35 Maple Street is a company based out of Sonoma, California that produces the Masterson’s line of Rye, Wheat, and Barley Canadian whiskeys. Bib & Tucker is the company’s first step into the bourbon business, and it’s a very interesting one.
In an interview with WhiskyCast’s Mark Gillespie, 35 Maple Street’s COO Richard Zeller stated the juice being purchased for this bourbon was an 8-year-old whiskey from Tennessee. Upon its release, however, the bottle states a 6-year age statement and doesn’t mention any state (more from that write up here). If this is Tennessee whiskey that is between 6 and 8 years old, then most likely it came from Jack Daniels, Prichard’s, or the George Dickel distillery. If the 70% corn mash bill cited on Caskers is correct, then given the 80%+ mash bills that Jack Daniels and George Dickel sport, then my best guess is Prichards…but again, thats just a guess, and probably an uneducated one at that.
The other interesting thing about this bourbon is that it is aged in a #1 char barrel, the lightest of the traditional char levels. This makes for a surprisingly light but complex profile that is pretty unique in today’s market. Ok, I’m skipping ahead, onto the tasting.
Company: 35 Maple Street
Distillery: NDP (Undisclosed Tennessee distillery)
Location: Sonoma, California (bottled in Crestwood, KY)
Mashbill: 70% corn/26% rye/4% malted barley
Age: 6 years
ABV: 46% (92 proof)
Color: Light amber
Nose: If you’ve ever finished mowing your yard and thought “man, I wish I had a bourbon that smelled like this moment”, then this is for you. The aroma of cut grass is front and center on this one, with quite a bit of corn behind it and maybe some green apple floating around in there too.
Taste: This is where that #1 char is obvious. Given the 6-8 years in the barrel, there is a small amount of the classic oak and vanilla notes here and in their place is sweet corn, rye spice, and a real earthy quality that I can’t quite nail down. If you’ve ever had the Michter’s Toasted Barrel Finish release, think of what that toasted barrel did to the bourbon, then subtract the traditional aging from the equation and boom, Bib & Tucker.
Finish: So, at my favorite Indian restaurant in OKC they have a bowl of stuff by the door that you are supposed to eat on your way out (or in, who really knows) and per some sweet research that just happened by a buddy of mine, it looks like it’s made mostly of fennel and anise seeds.
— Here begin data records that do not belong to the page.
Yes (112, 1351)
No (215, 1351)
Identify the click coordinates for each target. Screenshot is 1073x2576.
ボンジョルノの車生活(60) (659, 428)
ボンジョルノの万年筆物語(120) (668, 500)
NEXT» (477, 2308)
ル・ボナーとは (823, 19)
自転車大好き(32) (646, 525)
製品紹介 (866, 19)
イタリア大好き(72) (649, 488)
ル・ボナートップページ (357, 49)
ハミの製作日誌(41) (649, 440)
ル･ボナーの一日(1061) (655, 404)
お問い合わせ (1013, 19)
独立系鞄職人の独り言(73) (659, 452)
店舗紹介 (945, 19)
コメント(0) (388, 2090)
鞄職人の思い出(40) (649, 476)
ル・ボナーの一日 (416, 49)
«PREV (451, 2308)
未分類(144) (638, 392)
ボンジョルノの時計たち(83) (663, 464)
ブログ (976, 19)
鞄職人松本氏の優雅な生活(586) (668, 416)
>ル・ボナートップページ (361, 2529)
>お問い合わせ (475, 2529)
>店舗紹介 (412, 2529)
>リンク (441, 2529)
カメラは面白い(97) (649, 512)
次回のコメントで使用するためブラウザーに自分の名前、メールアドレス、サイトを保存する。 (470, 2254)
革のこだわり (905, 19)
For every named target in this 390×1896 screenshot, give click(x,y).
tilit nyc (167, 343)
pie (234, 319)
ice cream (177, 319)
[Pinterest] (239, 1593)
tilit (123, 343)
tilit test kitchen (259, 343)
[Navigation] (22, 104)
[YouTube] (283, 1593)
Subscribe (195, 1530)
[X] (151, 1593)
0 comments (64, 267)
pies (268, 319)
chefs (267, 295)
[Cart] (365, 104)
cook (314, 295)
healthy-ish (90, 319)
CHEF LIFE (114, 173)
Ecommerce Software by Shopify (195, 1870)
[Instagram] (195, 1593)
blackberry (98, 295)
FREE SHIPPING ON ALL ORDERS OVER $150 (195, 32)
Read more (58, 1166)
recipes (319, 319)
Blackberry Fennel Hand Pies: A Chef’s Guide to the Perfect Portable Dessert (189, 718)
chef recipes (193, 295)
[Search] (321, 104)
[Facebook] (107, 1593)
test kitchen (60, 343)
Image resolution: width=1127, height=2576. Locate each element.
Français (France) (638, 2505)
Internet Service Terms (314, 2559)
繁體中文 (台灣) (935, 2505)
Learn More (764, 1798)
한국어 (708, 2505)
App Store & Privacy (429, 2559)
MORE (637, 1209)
That information is important to know because that’s what the finish on this whiskey tastes like. I don’t really like that stuff in the bowl, and I don’t love that flavor at the end of my bourbon either.
Overall: I’ve said it before and I’ll say it again, this is an interesting bourbon. While it’s not my favorite bourbon on my shelf, it’s one I go to when I want something different, and for that I quite enjoy it. At near $50 it may be a tad pricey, but holy crap look at that bottle! I’m not being sarcastic, I think the bottle is awesome and I don’t care who knows it.